■ **DATASET**
· · · · · · ·

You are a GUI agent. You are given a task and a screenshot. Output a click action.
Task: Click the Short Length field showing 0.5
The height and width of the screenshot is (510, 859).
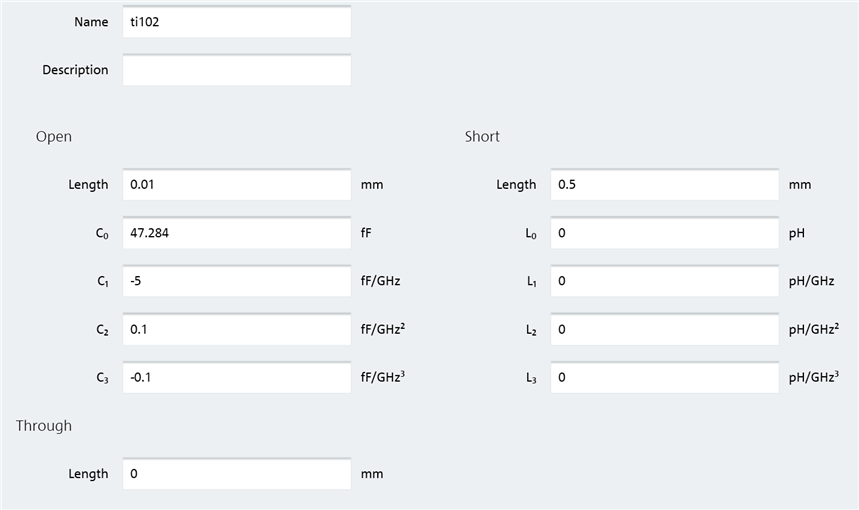[664, 185]
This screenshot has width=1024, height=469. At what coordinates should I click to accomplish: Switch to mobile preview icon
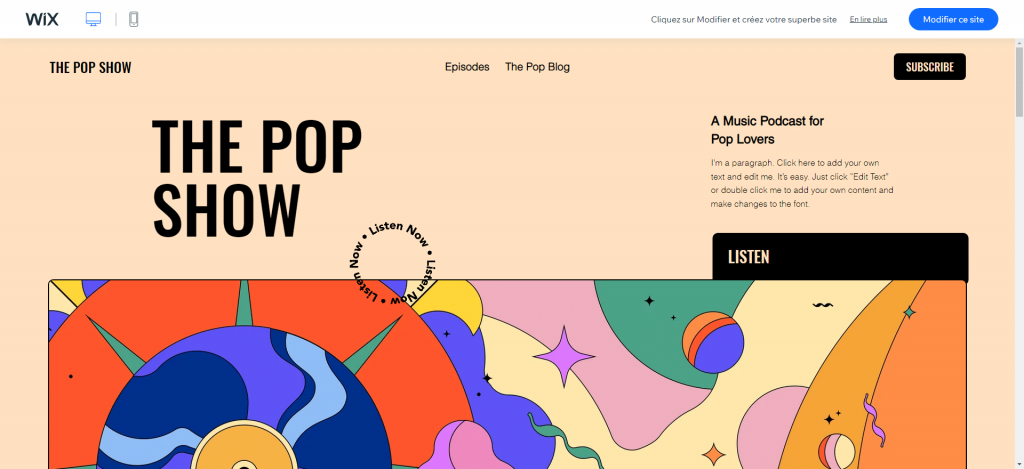pos(134,20)
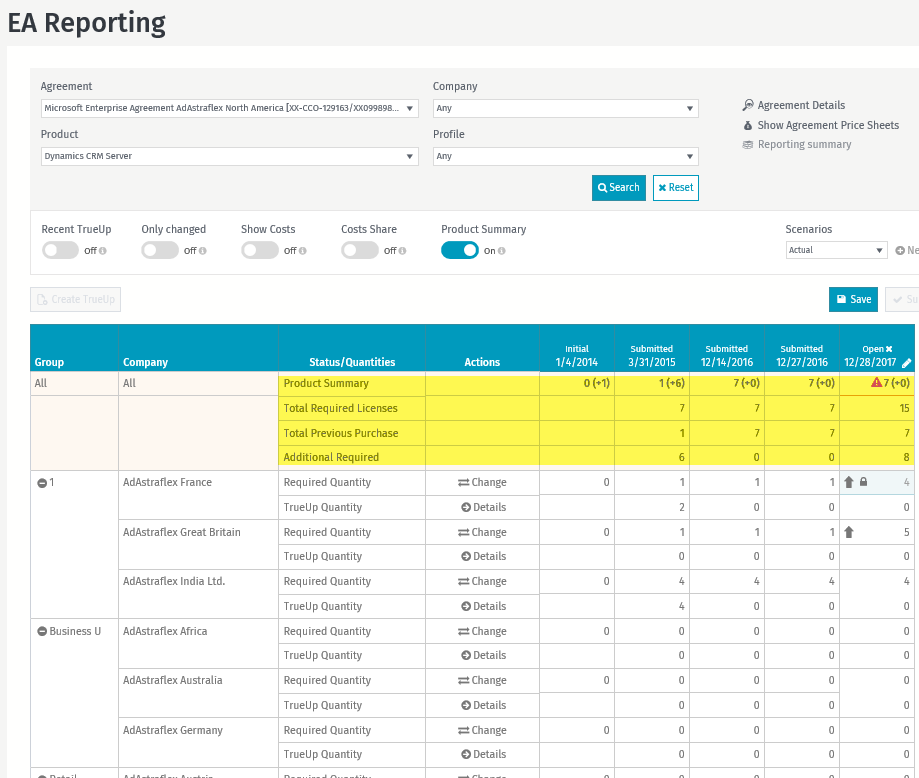Collapse the Business U group
919x778 pixels.
pyautogui.click(x=42, y=632)
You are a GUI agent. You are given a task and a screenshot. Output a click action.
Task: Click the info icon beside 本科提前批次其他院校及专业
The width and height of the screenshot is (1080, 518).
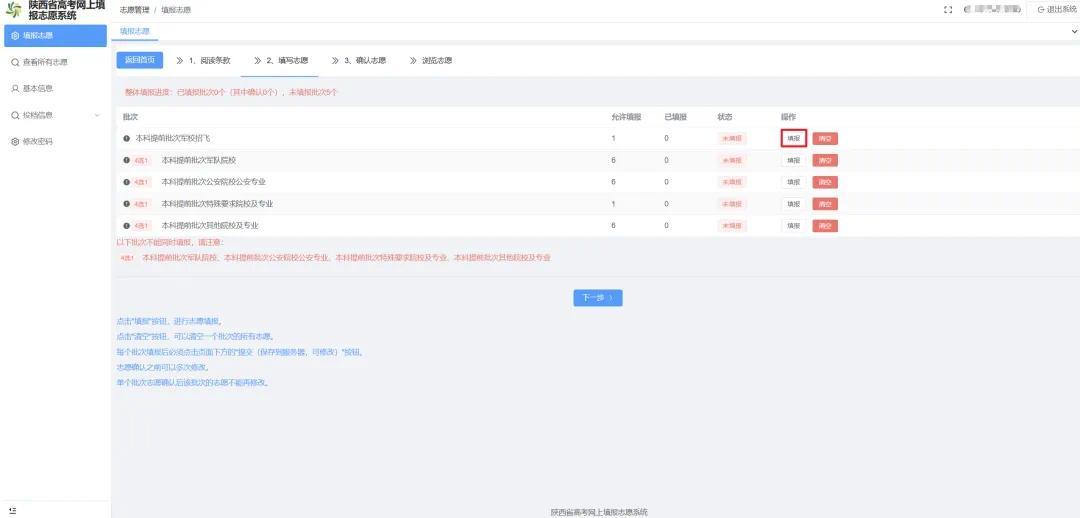tap(127, 226)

· · · · · · ·

■ **STATED PROBLEM**
Extract every line of text from the data above verbatim, leaving out the pictures.

■ **COMPLETE OUTPUT**
You are a GUI agent. You are given a task and a screenshot. Output a click action.
Task: Click the Short Length field showing 0.5
The height and width of the screenshot is (510, 859).
[664, 185]
This screenshot has width=1024, height=469. At what coordinates should I click to accomplish: Switch to mobile preview icon
pos(134,20)
Collapse the Business U group
919x778 pixels.
pyautogui.click(x=42, y=632)
You are a GUI agent. You are given a task and a screenshot. Output a click action.
Task: Click the info icon beside 本科提前批次其他院校及专业
The width and height of the screenshot is (1080, 518).
tap(127, 226)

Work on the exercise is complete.